Zoals hierboven al aangehaald begonnen voor de volken de tijden der onwetendheid na de torenbouw van Babel met de roeping van Abraham (Hand.17:30; vgl.14:16). Bij hun bezoek aan de synagoge van Antiochië werden Paulus en Barnabas tegengesproken, waarop zij tot de Joden zeiden: ‘Het was nodig dat eerst tot u het woord van God werd gesproken; aangezien u het van u afstoot en uzelf het eeuwige leven niet waard oordeelt, – zie, wij wenden ons tot de volken. Want zo heeft de Heer ons geboden: ‘Ik heb u gesteld tot een licht van de volken, opdat u tot behoudenis bent tot aan het einde van de aarde’ (Hand.13:46; Rom.11:11). ‘Toen nu de volken dit hoorden verblijden zij zich. Wat verder in het boek Handelingen lezen we, tijdens het bezoek van de apostel Paulus aan Athene het volgende: ‘Met voorbijzien van de tijden der onwetendheid beveelt God aan de mensen dat zij zich allen overal moeten bekeren’. Hier is er sprake van de tijden der onwetendheid, die nu als beëindigd worden beschouwd (Hand.17:30; Ef.4:18; 1Petr.1:14).

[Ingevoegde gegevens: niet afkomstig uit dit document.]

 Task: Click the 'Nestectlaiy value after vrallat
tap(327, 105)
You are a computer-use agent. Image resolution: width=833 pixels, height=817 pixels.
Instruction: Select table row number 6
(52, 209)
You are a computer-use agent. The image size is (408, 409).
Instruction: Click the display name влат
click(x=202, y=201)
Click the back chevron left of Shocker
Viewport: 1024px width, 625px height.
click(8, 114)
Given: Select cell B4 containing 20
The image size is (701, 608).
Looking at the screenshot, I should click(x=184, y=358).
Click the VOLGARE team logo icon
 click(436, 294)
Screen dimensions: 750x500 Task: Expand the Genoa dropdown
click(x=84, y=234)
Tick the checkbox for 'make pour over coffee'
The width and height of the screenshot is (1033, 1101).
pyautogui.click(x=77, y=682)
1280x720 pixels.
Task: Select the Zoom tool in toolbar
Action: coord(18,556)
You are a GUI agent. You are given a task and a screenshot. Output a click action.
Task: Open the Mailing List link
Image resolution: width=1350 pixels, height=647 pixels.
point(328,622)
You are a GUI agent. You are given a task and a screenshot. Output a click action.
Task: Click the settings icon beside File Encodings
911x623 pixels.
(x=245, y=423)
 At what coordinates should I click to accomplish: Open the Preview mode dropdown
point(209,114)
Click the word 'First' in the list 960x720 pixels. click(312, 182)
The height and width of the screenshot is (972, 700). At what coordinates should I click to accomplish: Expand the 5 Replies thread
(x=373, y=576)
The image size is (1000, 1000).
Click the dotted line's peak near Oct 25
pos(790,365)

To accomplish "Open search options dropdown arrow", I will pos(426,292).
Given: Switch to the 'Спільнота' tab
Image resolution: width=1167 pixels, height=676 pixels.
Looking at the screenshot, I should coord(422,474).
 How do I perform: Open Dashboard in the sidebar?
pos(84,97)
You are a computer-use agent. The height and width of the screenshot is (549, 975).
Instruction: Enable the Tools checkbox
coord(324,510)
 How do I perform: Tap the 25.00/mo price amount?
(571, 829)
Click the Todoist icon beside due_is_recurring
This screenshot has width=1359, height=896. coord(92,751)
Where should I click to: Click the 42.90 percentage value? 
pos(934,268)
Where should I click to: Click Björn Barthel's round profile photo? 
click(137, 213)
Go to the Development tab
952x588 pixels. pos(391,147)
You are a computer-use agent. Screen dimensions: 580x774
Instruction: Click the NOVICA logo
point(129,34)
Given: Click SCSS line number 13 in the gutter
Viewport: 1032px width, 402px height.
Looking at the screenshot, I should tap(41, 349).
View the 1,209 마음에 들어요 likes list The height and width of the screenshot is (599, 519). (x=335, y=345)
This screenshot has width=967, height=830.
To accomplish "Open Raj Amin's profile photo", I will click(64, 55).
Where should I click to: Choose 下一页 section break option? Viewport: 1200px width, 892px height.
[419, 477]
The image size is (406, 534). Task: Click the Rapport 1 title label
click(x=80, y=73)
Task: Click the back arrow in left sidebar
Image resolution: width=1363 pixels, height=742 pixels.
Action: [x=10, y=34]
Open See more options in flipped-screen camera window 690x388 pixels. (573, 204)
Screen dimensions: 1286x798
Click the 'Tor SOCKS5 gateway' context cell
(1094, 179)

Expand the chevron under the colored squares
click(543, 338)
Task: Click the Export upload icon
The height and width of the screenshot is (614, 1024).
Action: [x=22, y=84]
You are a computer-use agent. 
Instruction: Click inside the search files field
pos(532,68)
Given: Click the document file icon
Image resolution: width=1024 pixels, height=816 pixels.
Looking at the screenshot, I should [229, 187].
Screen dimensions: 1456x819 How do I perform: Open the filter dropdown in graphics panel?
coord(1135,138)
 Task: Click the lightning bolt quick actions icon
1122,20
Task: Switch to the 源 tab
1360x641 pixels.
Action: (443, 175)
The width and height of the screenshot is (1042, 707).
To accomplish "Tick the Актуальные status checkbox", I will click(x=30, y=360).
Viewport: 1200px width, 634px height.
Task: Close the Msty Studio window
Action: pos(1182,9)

Dat nieuws mocht de apostel Paulus, de ‘apostel van de volken’ (Gal.2:7), verkondigen. ‘Want daartoe ben Ik je verschenen, om je voor te bestemmen tot een dienaar en getuige zowel van wat je van Mij hebt gezien als van dat waarin Ik je zal verschijnen, terwijl Ik je   wegneem uit het volk en uit de volken, tot welke ik je zend om hun ogen te openen, opdat     zij zich bekeren’ (Hand.26:16-17).

De reizen van Paulus

In die heidense wereld is het voor de apostel Paulus niet gemakkelijk geweest om het evangelie te verkondigen. We lezen daarover in 2Kor.11 het volgende: ‘Zijn zíj dienaars van Christus? – ik spreek als een onzinnige – ik bovenmate. In arbeid zeer overvloedig, in gevangenissen zeer overvloedig, in slagen overmatig veel, dikwijls in doodsgevaren. Van de Joden heb ik vijfmaal veertig min één slagen ontvangen, driemaal ben ik met roeden geslagen, eenmaal ben ik gestenigd, driemaal heb ik schipbreuk geleden, een nacht en een dag heb ik in volle zee doorgebracht. Dikwijls op reis, in gevaren van rivieren, in gevaren van rovers, in gevaren door volksgenoten, in gevaren door de volken, in gevaren in de stad, in gevaren in de woestijn, in gevaren op zee, in gevaren onder valse broeders, in arbeid en moeite, in waken, dikwijls, in honger en dorst, in vasten dikwijls, in koude en naaktheid; behalve wat van buiten komt, overvalt mij dagelijks de bezorgdheid over al de gemeenten. De apostel Paulus heeft door zijn vele reizen ongeveer 7000 KM per voet en 9000 KM over de zee afgelegd. Wat in zijn voordeel sprak was uiteraard de eenheid van de taal in het rijk, het Grieks. Verder de verspreiding van de Joden met hun synagogen die voor Paulus een aanknopingspunt waren om het evangelie te verspreiden; ‘Eerst de Jood en dan de Griek! (Rom1:16)!’ Maar ook de infrastructuur was belangrijk; ‘Alle wegen leiden naar Rome!’, waardoor een, voor die tijd, snelle verplaatsing mogelijk was.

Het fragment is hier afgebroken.